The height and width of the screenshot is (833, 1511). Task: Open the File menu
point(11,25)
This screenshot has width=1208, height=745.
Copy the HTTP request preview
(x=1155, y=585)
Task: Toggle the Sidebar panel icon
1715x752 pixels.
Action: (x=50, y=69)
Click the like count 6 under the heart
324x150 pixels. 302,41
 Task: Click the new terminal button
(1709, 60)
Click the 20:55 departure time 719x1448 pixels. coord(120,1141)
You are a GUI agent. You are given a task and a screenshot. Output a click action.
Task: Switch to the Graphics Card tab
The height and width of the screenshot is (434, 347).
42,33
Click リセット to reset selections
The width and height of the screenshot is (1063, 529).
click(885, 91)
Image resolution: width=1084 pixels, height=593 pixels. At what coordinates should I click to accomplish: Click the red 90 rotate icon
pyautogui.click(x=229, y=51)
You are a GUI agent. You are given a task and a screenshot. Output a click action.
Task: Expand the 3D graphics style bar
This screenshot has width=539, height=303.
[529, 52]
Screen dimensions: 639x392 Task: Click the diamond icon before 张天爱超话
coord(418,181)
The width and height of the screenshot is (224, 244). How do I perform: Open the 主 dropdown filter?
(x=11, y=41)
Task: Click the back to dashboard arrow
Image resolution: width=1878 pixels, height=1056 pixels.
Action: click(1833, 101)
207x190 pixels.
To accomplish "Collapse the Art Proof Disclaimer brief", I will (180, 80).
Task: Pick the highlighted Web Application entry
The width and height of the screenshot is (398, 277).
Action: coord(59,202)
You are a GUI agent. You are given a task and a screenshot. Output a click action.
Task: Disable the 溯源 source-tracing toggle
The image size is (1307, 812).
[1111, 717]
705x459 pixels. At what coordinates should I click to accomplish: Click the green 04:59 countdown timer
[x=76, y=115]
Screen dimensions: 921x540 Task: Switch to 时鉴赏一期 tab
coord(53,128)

-- -- --

Opdrachteisen: Neem alle regels hierboven woord voor woord over, van de eerste tot en met de laatste.

Verwacht antwoord:
The height and width of the screenshot is (833, 1511). Task: Open the File menu
point(11,25)
This screenshot has width=1208, height=745.
Copy the HTTP request preview
(x=1155, y=585)
Task: Toggle the Sidebar panel icon
1715x752 pixels.
Action: (x=50, y=69)
Click the like count 6 under the heart
324x150 pixels. 302,41
 Task: Click the new terminal button
(1709, 60)
Click the 20:55 departure time 719x1448 pixels. coord(120,1141)
You are a GUI agent. You are given a task and a screenshot. Output a click action.
Task: Switch to the Graphics Card tab
The height and width of the screenshot is (434, 347).
42,33
Click リセット to reset selections
The width and height of the screenshot is (1063, 529).
click(885, 91)
Image resolution: width=1084 pixels, height=593 pixels. At what coordinates should I click to accomplish: Click the red 90 rotate icon
pyautogui.click(x=229, y=51)
You are a GUI agent. You are given a task and a screenshot. Output a click action.
Task: Expand the 3D graphics style bar
This screenshot has width=539, height=303.
[529, 52]
Screen dimensions: 639x392 Task: Click the diamond icon before 张天爱超话
coord(418,181)
The width and height of the screenshot is (224, 244). How do I perform: Open the 主 dropdown filter?
(x=11, y=41)
Task: Click the back to dashboard arrow
Image resolution: width=1878 pixels, height=1056 pixels.
Action: click(1833, 101)
207x190 pixels.
To accomplish "Collapse the Art Proof Disclaimer brief", I will (180, 80).
Task: Pick the highlighted Web Application entry
The width and height of the screenshot is (398, 277).
Action: coord(59,202)
You are a GUI agent. You are given a task and a screenshot. Output a click action.
Task: Disable the 溯源 source-tracing toggle
The image size is (1307, 812).
[1111, 717]
705x459 pixels. At what coordinates should I click to accomplish: Click the green 04:59 countdown timer
[x=76, y=115]
Screen dimensions: 921x540 Task: Switch to 时鉴赏一期 tab
coord(53,128)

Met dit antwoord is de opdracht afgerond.